Chinquapin Prep

Founded in 1969 by Bob and Maxine Moore, Chinquapin Preparatory School is an independent college preparatory school serving disadvantaged youth, particularly minorities, in grades six through twelve. Bob Moore, former head of the English Department at St. John’s School, wanted to “provide incentive for students who have high potential, but limited opportunities.” The school’s motto, “Quid pro Quo” (Something for Something), is reflected in the way students give time and effort to take care of the school in return for their education. Male students in grades 7 – 12 and even faculty live on campus. Female students and 6th grade boys are transported in daily. In 2010, the school added “preparatory” to its name, and in 2013, Laura Henry became the school’s first female director.
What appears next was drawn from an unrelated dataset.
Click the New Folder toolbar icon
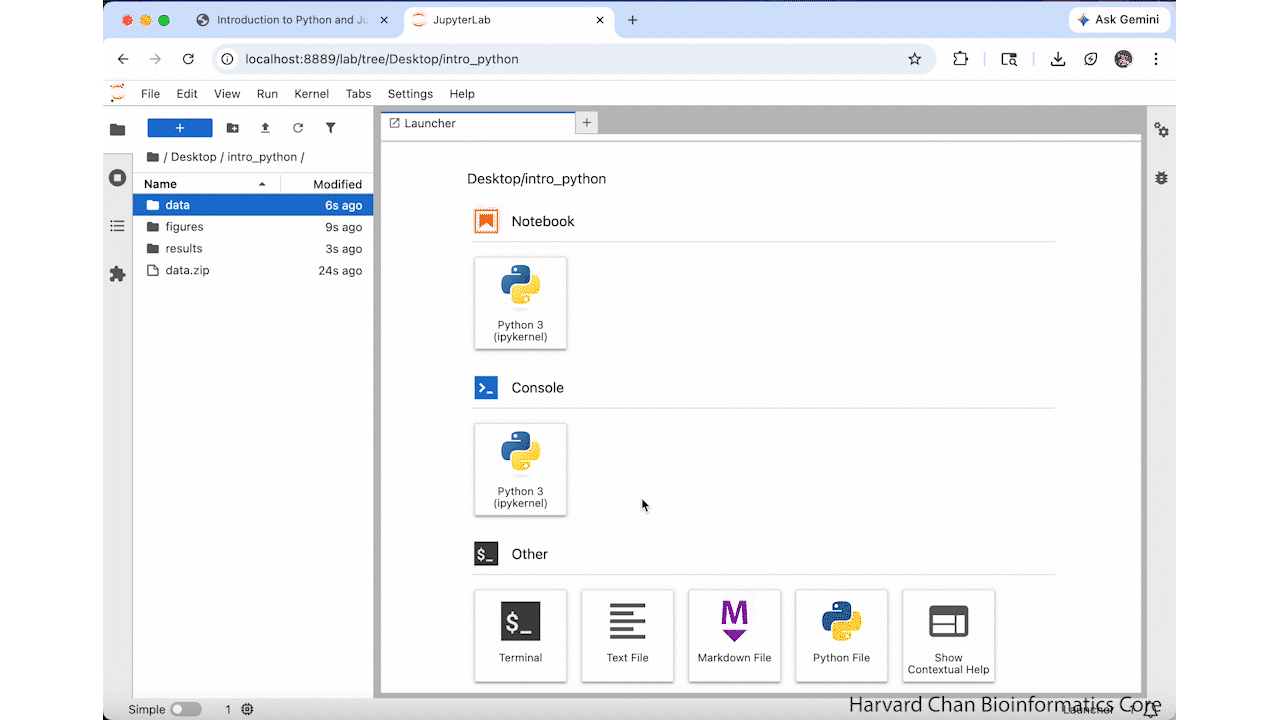 click(233, 128)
Chinquapin Preparatory School

2615 East Wallisville Rd., Highlands, TX 77562                               Dr. Laura Henry, Interim Director

(281) 426-5551                                                                                            Ms. Tina Barr, Director of Admissions

Religious Affiliation

Chinquapin Prep has no religious affiliation, but the school is open to religion. The teachers are allowed to show their different cultural holiday traditions, such as hanging Christmas decorations around the school in December.

Location and Facilities

Chinquapin’s 55-acre college-like campus is located 25 miles east of downtown Houston, just north of I-10, in Highlands, TX. The campus is located next to the Highlands Reservoir and surrounded by homes and fields. The school boasts 24 buildings, including a 13,000 volume library, kitchen, gym with weight rooms and locker rooms, music and art studios, two dormitories and residences for up to 22 adult faculty and staff members. The campus also has outdoor fields for football and baseball. As the school was named after a type of tree, each time a teacher reaches 20 years of education there, the school plants a chinquapin tree and plaque in his or her honor.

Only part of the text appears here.